Saturday, 28 December 2013

Caught in the act

I heard a strange noise this evening, coming from the hall closet where I keep two litter boxes for my two cats.

As I walked into the hallway from bedroom, Penne emerged from the closet. Lord knows what she had been up to.

In a very quiet voice I said "What were you doing there Penne?
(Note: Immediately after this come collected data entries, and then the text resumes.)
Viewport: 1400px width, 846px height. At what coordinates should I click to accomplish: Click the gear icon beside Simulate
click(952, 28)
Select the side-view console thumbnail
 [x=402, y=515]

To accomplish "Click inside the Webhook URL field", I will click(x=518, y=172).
I don't think that you were up to anything good".

She slunk away from me and walked to her bed, tail between her legs.


A woman who lives down the road has one of those "little white dogs" which never stops yapping.  The woman often takes her yappy dog for a ride in a baby-buggy/push-chair.  When the dog (named Coquette) sounds off, her owner yells "Oh shut up Coquette, be quiet will you".

In the same vein a man in our neighbouring community uses his electric wheelchair when he takes his Airedale named "Scout" out for walks.
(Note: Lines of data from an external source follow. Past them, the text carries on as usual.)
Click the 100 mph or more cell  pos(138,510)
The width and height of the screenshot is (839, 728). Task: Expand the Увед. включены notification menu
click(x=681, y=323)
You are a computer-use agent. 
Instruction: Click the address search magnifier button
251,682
Scout is energetic and rambunctious. He wants to chase squirrels. He has taken a great dislike to Penne and barks at her from a distance of 50 feet.
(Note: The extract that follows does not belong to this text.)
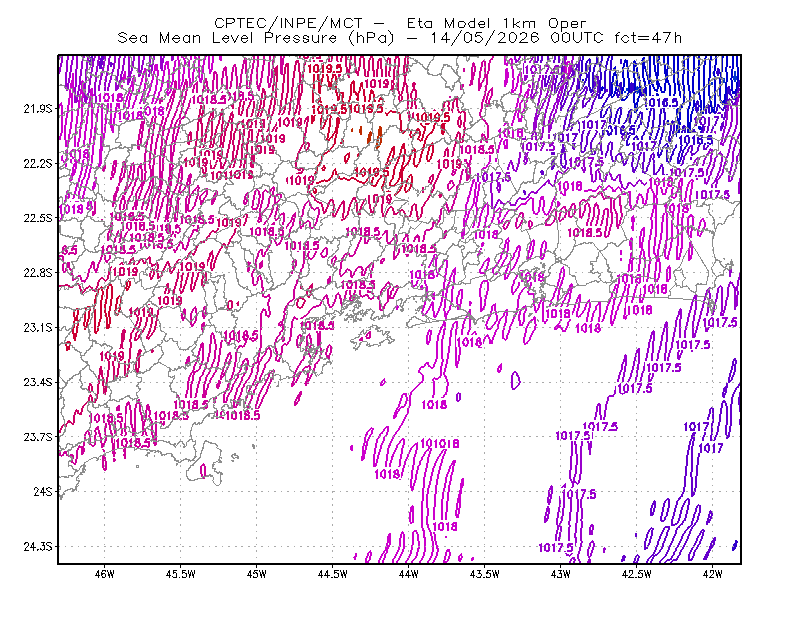Click the 42W longitude axis label
Screen dimensions: 800x618
[712, 574]
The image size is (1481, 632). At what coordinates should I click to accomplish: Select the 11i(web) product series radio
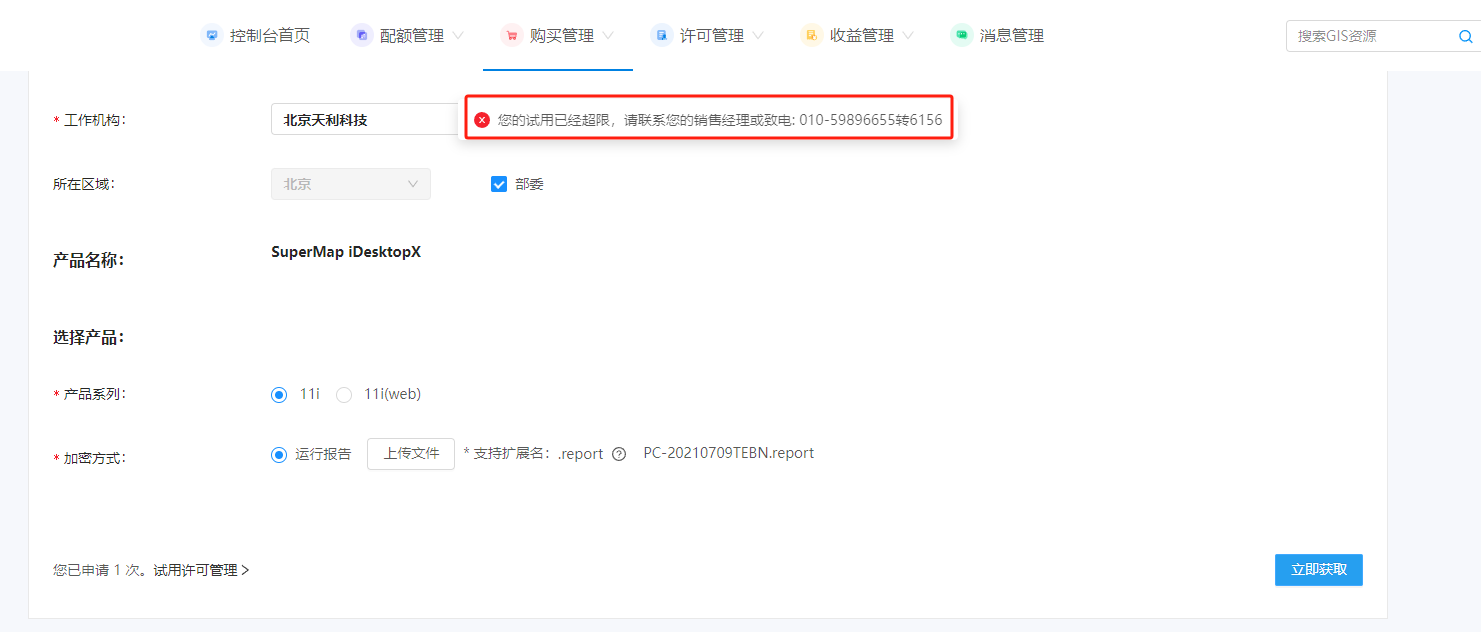[x=344, y=395]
Scout's owner, a very nice WW II veteran, has an extremely loud voice.  We hear him from far away yelling "bad dog, bad dog, bad dog", or "no, no, no" with increased volume on each "no".


I do not believe that yelling at our pets serves any useful purpose. How are they to understand that a loud noise means "naughty"?

And slapping or hitting pets is more than useless. *

It is relatively simple to train pets so that they know when they have "crossed the bounds".

In the case of my cats, a click of my thumb and middle finger does the trick. And when I make a "tut tut tut tut" sound with my tongue clicking against my palate they know that they are being summonsed for a little TLC.

Penne responds to two things.

First, a quite reproachful tone.

Second, when and if Penne gets too excited and rambunctious in her greetings when I return to our home after an absence I simply stand still and fold my arms.  That's enough to encourage Penne to lie down on her bed and be at peace. 

And whether the "discipline"  be the gentle voice or the folded arms, I am always careful to be quick in tickling her ears or scratching her back, thus reassuring her that she is loved.

* No child and no animal should ever be slapped or hit.


Holy Scripture in Proverbs 15:1 states that "a soft answer turns away wrath".

I add that "a soft voice encourages good behavior"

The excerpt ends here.